If states can do this then why need the federal government to get involved. As a counterpoint though, New Jersey (as I previously noted in prior posts) two years ago implemented a "tax" on those that do not maintain a certain level of coverage to replace this federal requirement and this new policy (as with the federal policy) has failed to keep rates affordable.

The problem with this is that more and more citizens and non-citizens are being categorized as "vulnerable" with the net result being more and more funds are being siphoned off to pay for these "programs". For example, it will not be to long before New Jersey public schools will be providing free breakfast, lunch and dinners to all school children, and this will occur all year around in some urban districts; which is ludicrous in my opinion, but I have no doubt it is going to happen.

I am a big advocate for free breakfasts and lunches for school children whether they are paid for by locals and states or supported by food banks who qualify and child development. Every parent and teacher knows how poor nutrition and lack of food impacts learning. Funding through the federal government was established through the National School Lunch Program (NSLP) established through Federal legislation in 1946 and he Child Nutrition Act in 1966. States administer those programs' funding, setting who qualifies. An example might be qualifying to those school districts where 75% of families live in poverty. Other federal programs like Medicaid where incomes are verified do not require further verification, which is repetitive and would require increasing bureaucracies, for other federal programs like CHIP providing health insurance for children. Some of those children have conditions like diabetes that require regular meals. A minimum wage job is barely above the federal poverty limit (FPL). Food producers/farmers benefit from child lunch programs. We shall see a recession some time in the future, impacting lower wage workers most. Some states may be impacted more than others, so some flexibility is required. Right now 27 million Americans (one of every eight) do not have health insurance. Prior to the ACA, 46 million Americans (one of every six) did not have health insurance.

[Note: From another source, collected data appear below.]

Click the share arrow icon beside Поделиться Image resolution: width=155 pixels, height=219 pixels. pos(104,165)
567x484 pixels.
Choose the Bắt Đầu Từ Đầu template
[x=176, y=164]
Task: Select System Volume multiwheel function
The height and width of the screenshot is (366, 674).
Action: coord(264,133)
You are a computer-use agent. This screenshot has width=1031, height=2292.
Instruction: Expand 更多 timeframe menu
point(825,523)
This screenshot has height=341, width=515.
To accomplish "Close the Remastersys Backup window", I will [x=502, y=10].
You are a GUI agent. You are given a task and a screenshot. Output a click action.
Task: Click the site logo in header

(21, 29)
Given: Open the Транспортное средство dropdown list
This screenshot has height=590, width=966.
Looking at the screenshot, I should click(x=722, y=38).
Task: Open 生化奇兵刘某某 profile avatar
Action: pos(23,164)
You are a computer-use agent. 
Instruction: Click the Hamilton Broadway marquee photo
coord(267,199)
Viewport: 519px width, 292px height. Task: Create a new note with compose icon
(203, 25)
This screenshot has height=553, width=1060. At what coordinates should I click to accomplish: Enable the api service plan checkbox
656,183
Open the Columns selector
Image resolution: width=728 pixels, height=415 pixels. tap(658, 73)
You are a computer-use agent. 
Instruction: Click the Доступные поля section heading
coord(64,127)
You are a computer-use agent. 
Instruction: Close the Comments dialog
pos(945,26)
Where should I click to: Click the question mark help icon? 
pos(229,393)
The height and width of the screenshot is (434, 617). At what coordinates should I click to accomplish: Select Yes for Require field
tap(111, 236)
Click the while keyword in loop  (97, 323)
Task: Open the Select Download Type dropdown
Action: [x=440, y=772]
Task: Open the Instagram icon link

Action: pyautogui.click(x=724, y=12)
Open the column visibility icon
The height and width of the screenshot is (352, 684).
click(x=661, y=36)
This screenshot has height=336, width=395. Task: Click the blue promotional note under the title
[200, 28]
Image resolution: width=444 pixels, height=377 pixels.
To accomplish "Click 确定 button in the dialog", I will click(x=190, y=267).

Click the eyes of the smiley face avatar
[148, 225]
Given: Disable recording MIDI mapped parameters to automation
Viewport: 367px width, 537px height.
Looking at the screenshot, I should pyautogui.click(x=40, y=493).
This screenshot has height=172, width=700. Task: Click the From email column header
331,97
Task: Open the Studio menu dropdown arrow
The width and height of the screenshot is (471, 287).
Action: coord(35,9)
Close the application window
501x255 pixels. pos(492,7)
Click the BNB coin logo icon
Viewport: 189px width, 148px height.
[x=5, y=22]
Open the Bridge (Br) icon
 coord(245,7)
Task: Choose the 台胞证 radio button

I realize you are in a high tax state, have probably seen the impact of lowering the state income tax deduction for your federal taxes and pay for you and your family's increasingly expensive health insurance without benefit of federal subsidies. We are the wealthiest nation on earth and cannot provide basic medical insurance to all because our federal government cannot or will not compromise on what I consider basic health and nutrition rights.

I found this for New Jersey though it may not help with your situation.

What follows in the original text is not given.